AUGUSTA — The Maine Center for Disease Control and Prevention (Maine CDC) was informed this morning, March 13, by MaineHealth that preliminary testing in their lab indicates two more individuals in Maine have tested presumptively positive for the disease caused by the 2019 novel coronavirus (COVID-19), according to a press release.
Those test samples have been sent to the Maine CDC for review and will require confirmation by the U.S. Centers for Disease Control and Prevention.
Maine recorded its first presumptive positive test for COVID-19 on Thursday, March 12. That individual, a woman in her 50s from Androscoggin County, is in self-isolation at her home, the release noted.
The two new preliminary presumptive positive tests are for a woman in her 20s, who is being cared for at Maine Medical Center in Portland, and a man from Cumberland County in his 50s, who was screened at a MaineHealth outpatient clinic and is in self-isolation at home.
Maine CDC staff, working closely with MaineHealth providers, has begun investigating the patients' travel histories under the assumption that the preliminary test results are presumptive positive, per the release.
The immediate concern is for the care and treatment of the individuals who have presumptively tested positive.
Symptoms of COVID-19 include fever, shortness of breath, and lower respiratory distress. Individuals who exhibit those symptoms are advised to contact medical providers before going to a health care facility. Medical providers will make initial determinations about who should be tested.
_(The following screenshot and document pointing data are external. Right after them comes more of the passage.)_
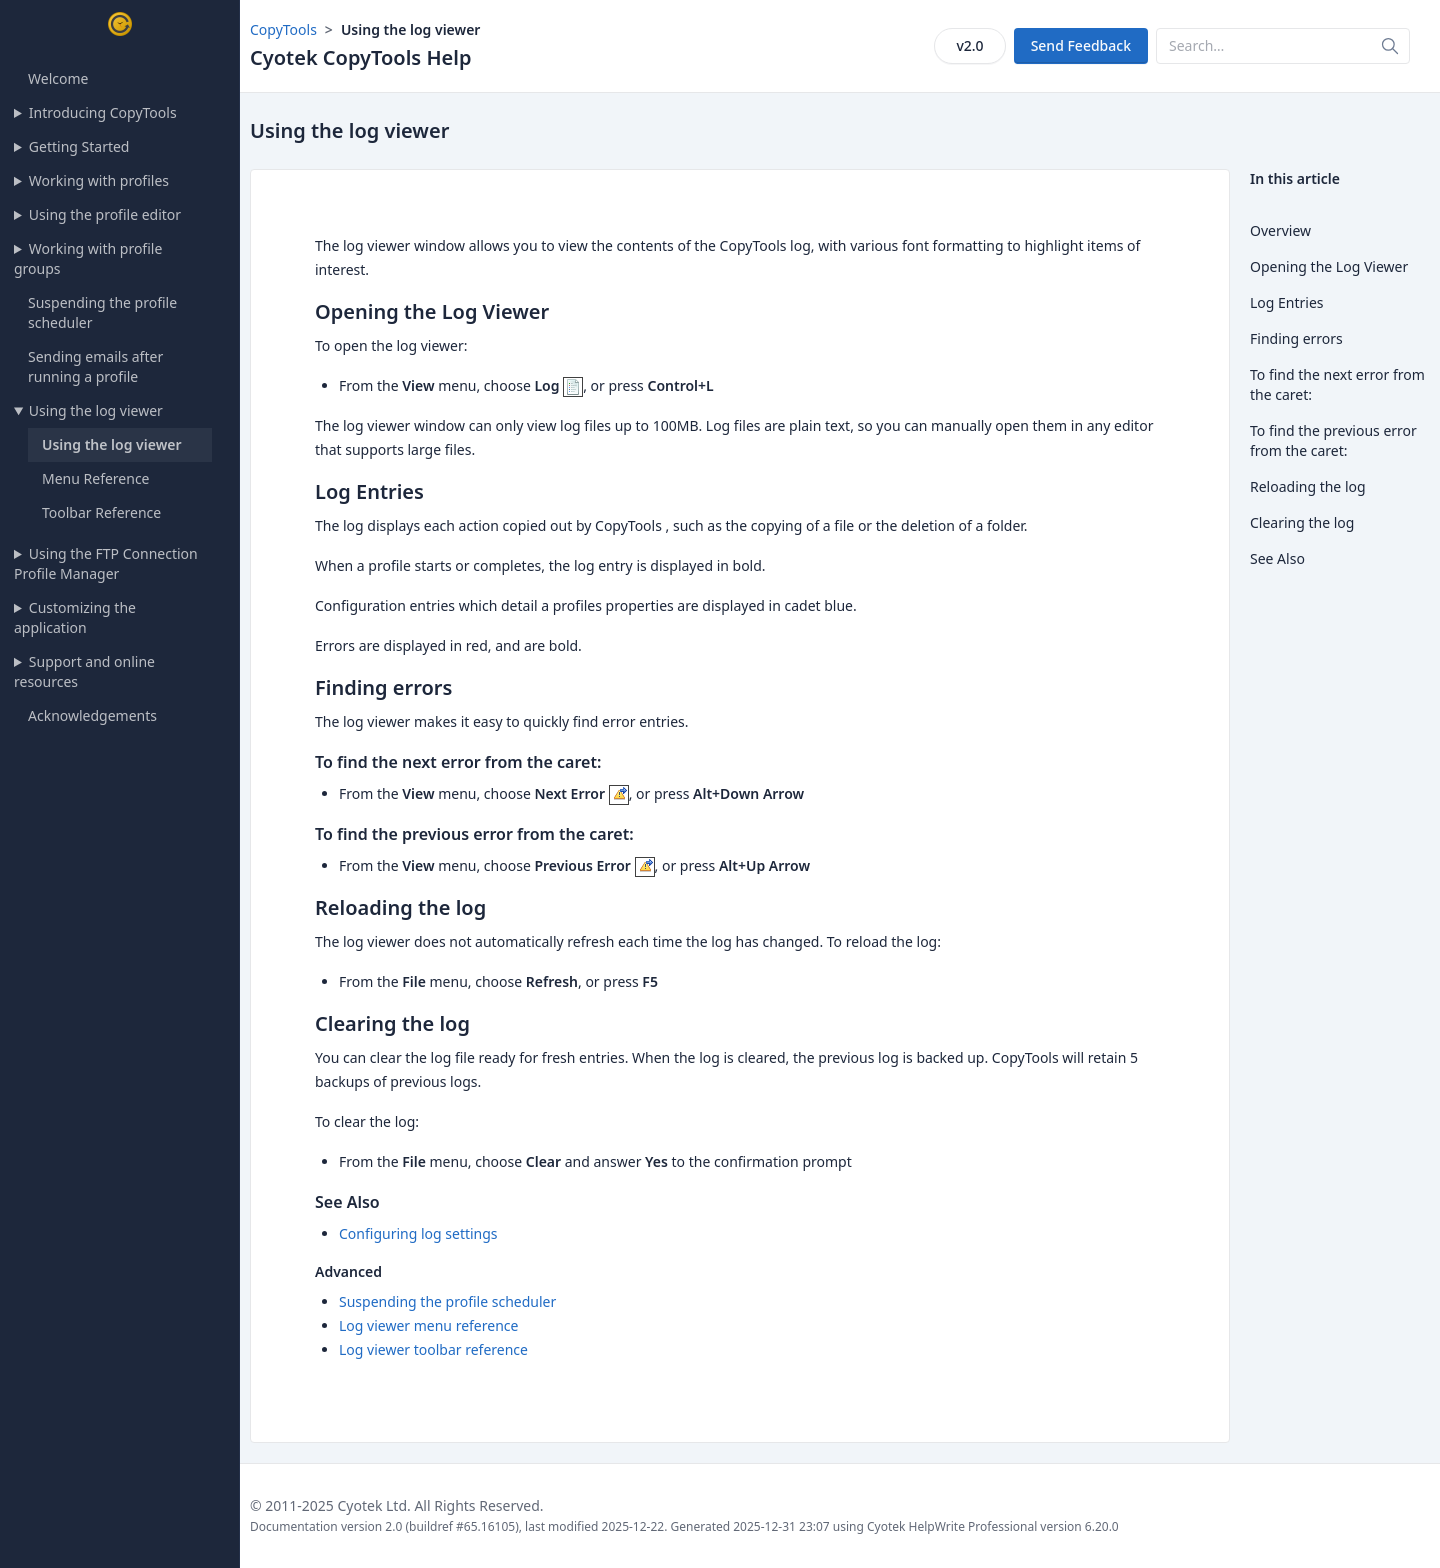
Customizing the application (75, 617)
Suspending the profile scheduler (447, 1301)
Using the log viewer (96, 410)
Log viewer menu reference (428, 1325)
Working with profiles (99, 180)
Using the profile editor (105, 214)
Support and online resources (84, 671)
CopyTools (283, 29)
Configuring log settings (418, 1233)
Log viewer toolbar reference (433, 1349)
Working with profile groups (88, 258)
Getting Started (79, 146)
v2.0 (969, 45)
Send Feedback (1081, 45)
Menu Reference (96, 478)
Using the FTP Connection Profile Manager (106, 563)
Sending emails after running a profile (95, 366)
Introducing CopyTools (103, 112)
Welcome (58, 78)
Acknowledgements (92, 715)
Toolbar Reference (101, 512)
On Thursday, Governor Janet Mills announced three steps in response to the first presumptive positive test for COVID-19 in Maine. These steps include: 1) proclaiming an insurance emergency to improve access to care and require private health insurance plans to cover costs related to coronavirus testing; 2) suspending all non-essential out-of-state work travel by State employees; and 3) recommending, on the advice of Maine CDC, that non-essential large, indoor gatherings of 250 attendees or more be postponed in order to delay a potential coronavirus outbreak and substantially reduce its spread.
Last week, Governor Mills convened a Coronavirus Response Team, led by Maine CDC Director Dr. Nirav Shah and comprised of key individuals in her Administration, to coordinate State government's response across departments and local agencies and health authorities to the threat of COVID-19. The response team builds on the work that has already been done by the Maine CDC to prepare for potential cases of COVID-19.